Significance. If the quantitative rates and ablation results hold after improved validation, the work establishes that batch serving configuration is a measurable (though low-rate) treatment variable for safety evaluations and supplies a concrete protocol with paired controls and falsifiable ablation checks. Credit is due for the cross-model generalization test, the explicit kernel ablation demonstrating a controllable mechanism, and the emphasis on reporting directional flips separately from null aggregates.

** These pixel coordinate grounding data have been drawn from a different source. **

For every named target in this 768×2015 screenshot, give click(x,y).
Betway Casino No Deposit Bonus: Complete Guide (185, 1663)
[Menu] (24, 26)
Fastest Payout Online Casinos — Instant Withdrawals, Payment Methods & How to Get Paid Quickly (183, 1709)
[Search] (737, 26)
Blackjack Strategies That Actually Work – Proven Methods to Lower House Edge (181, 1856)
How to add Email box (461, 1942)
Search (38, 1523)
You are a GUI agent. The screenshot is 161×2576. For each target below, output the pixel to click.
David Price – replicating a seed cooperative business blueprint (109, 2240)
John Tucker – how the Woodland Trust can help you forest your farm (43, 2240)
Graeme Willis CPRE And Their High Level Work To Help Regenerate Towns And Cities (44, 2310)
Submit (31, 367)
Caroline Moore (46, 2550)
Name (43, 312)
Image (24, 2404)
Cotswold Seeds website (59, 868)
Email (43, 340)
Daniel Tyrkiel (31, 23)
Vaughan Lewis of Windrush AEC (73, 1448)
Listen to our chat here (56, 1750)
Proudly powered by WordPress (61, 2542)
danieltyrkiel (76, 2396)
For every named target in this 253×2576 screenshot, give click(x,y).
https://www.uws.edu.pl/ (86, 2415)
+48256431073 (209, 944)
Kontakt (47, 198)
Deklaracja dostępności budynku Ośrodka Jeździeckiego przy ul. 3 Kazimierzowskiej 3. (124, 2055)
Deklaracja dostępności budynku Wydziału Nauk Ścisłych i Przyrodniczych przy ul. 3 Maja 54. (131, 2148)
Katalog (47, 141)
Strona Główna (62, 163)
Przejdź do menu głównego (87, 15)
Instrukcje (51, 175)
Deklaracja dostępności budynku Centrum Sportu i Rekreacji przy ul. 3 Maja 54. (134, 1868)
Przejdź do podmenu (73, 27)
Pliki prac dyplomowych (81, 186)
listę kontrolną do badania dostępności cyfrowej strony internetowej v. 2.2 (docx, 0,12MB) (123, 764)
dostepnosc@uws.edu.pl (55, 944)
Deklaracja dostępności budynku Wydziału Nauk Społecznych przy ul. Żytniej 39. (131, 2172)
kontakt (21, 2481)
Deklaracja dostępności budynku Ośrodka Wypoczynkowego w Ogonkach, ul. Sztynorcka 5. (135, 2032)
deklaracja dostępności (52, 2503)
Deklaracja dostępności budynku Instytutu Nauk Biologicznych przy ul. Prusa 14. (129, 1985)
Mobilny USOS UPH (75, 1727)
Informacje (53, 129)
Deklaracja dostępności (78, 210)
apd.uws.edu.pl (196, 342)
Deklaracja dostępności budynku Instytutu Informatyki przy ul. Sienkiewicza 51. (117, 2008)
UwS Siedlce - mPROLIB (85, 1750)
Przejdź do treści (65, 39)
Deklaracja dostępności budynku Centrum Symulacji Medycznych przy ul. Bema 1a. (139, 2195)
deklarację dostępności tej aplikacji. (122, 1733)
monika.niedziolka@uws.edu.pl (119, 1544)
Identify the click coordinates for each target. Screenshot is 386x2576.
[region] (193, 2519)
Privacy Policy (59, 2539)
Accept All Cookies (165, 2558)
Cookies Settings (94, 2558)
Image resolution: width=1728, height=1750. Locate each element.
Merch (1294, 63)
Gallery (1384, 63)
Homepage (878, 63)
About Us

The small observed rates make rigorous documentation of all reduction steps essential for the claim to be actionable in production LLM serving.

major comments (1)
  1. [Abstract] Abstract (adjudication paragraph): The reduction of 63 scorer-flagged rows to 17 genuine behavioral flips is load-bearing for the corrected 0.16% full-set rate and the claim that batch effects are low-rate and directional. No inter-rater reliability, blinding protocol, explicit decision criteria, or adjudication error-rate estimate is supplied, leaving open the possibility that scorer error or selection bias materially affects both the safety-over-capability comparison and the overall conclusion.
minor comments (2)
  1. [Abstract] The abstract states concrete rates, p-values, and correlation coefficients but does not report the exact number of prompts or models underlying the 0.51%/0.14% comparison or the bootstrap CI construction details.
  2. Dataset construction, prompt sources, and scorer model versions are referenced only at high level; explicit links or appendices would be needed for independent reproduction of the 63-candidate set.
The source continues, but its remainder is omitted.